The Washington Department of Ecology reported even lower levels this season — 47% of normal to start 2024.
Elliott’s optimistic prediction of a late winter rebound with El Nino conditions?
“El Nino years are typically warmer and wetter,” said Jimmy Norris, Ecology’s water resources spokesman. “Nobody is talking about a late season.”
He added it will take more than the latest potential storms to catch up by the season’s end in April.
“If we had more snow from now until April than we get in 70% of years, we’d still come up short in a lot of basins,” Norris said.
Snow enthusiasts might be buoyed by what happened in 1990. January started at 42% of the normal snowpack but ended up reaching the yearly average total.
“It could happen,” Norris said.
However, weather models suggest a snow drought will occur 40% of the winters in the era of climate change, Norris added.
The skis, boards, snowshoes and snowmobiles might sit in storage for longer periods, leading to existential questions about the future of winter sports activities.
Jessica Lundquist, a professor of civil and environmental engineering at the University of Washington, published a study with colleagues in the fall showing the amount of snow on the ground by Jan. 1 can help predict the season total of a specific area in some western states.
She said the lack of snow by the turn of the new year bodes poorly for Washington’s warmer locales because the wintry mix of rain and snow is more likely to melt when reaching the ground.

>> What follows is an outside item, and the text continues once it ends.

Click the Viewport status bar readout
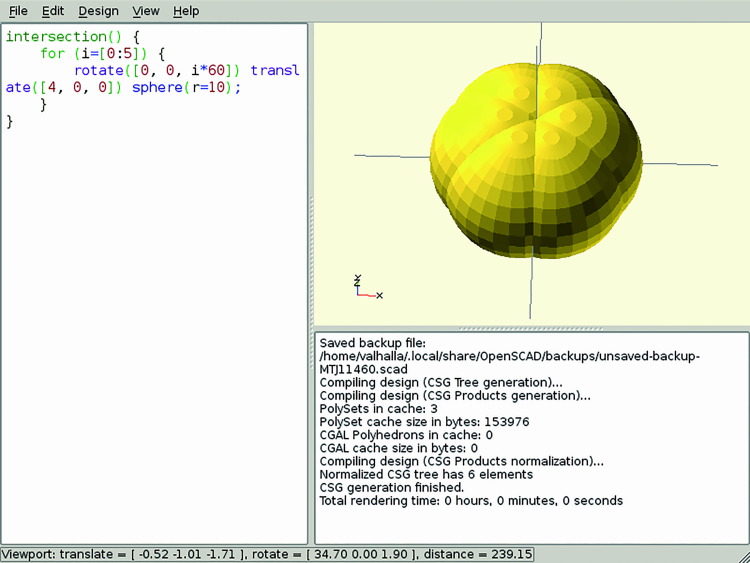This screenshot has height=563, width=750. pos(268,554)
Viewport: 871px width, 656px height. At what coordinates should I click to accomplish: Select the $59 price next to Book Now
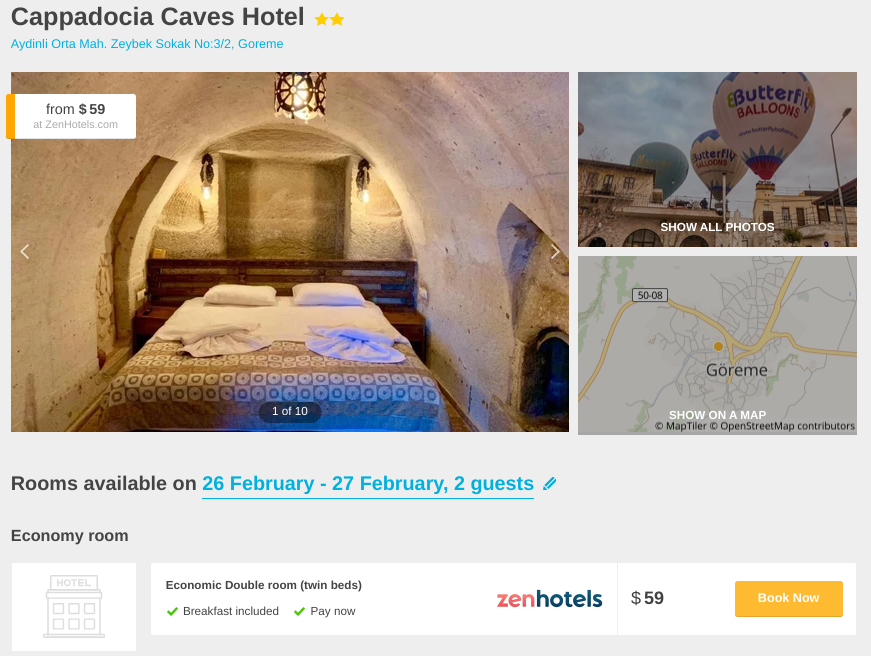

“The west slope [of the Cascades] is looking pretty abysmal,” Lundquist said in an email.
Alpine and Nordic skiing, snowboarding and snowshoeing anchor Washington’s winter recreation. But it also includes snowmobiling, tubing, sledding, fat tire cycling and ski jumping.
John Baranowski, chair of the state’s Winter Recreation Advisory Committee, said the popularity of Nordic skiing and snowshoeing has increased since the coronavirus pandemic in 2020.
He said Sno-Park permit sales doubled in the pandemic year after having been flat for the four previous seasons.
Baranowski, part of the Yakima Ski and Snowshoe Council, said sales still run 70% or more from the pre-COVID days.
The sudden popularity turned Washington’s Sno-Park program into an ATM. It received almost $2 million in revenue from permit sales during the 2020 peak.
The state requires permits from Nov. 1 to April 30 at its 120 Sno-Parks.
Four of the parks are located along the Mount Baker Highway: Salmon Ridge, Glacier Creek and Canyon Creek roads, and the Mount Baker Ski Area.
The Nooksack club grooms Hannegan Road for a mile, but it is not a Sno-Park. Other parks in Whatcom County are the Anderson Creek/Watson snowmobile area and the Shadow of the Sentinels non-motorized trails in Baker Lake.
Skagit County has two Sno-Parks but other places along State Route 20 might work for non-motorized fun if enough fluffy stuff falls.
Permits cost $25 for a day or $50 for a season. The state also charges an extra $70 for a special groomed sticker for eight parks.
The advisory committee uses the funds to groom trails, maintain parking lots and buy new equipment for Washington State Parks. Volunteers from local cross-country ski and snowmobile clubs keep the parks in good shape.
Rhodes, 75, is wary of the funding system.
“If there is no snow, then nobody buys permits, and then next year there is no money,” he said.
The committee spent a lot of its backup funds in 2023, Rhodes added. The 2024-25 budget needs the latest storms, and more, to draw people to the parks.
Most people buy permits just ahead of skiing and shoeing. I admitted to Rhodes I am waiting for snow before plopping down $50 for a season pass.
“You know who else hasn’t bought their pass?” Rhodes asked. “Me.”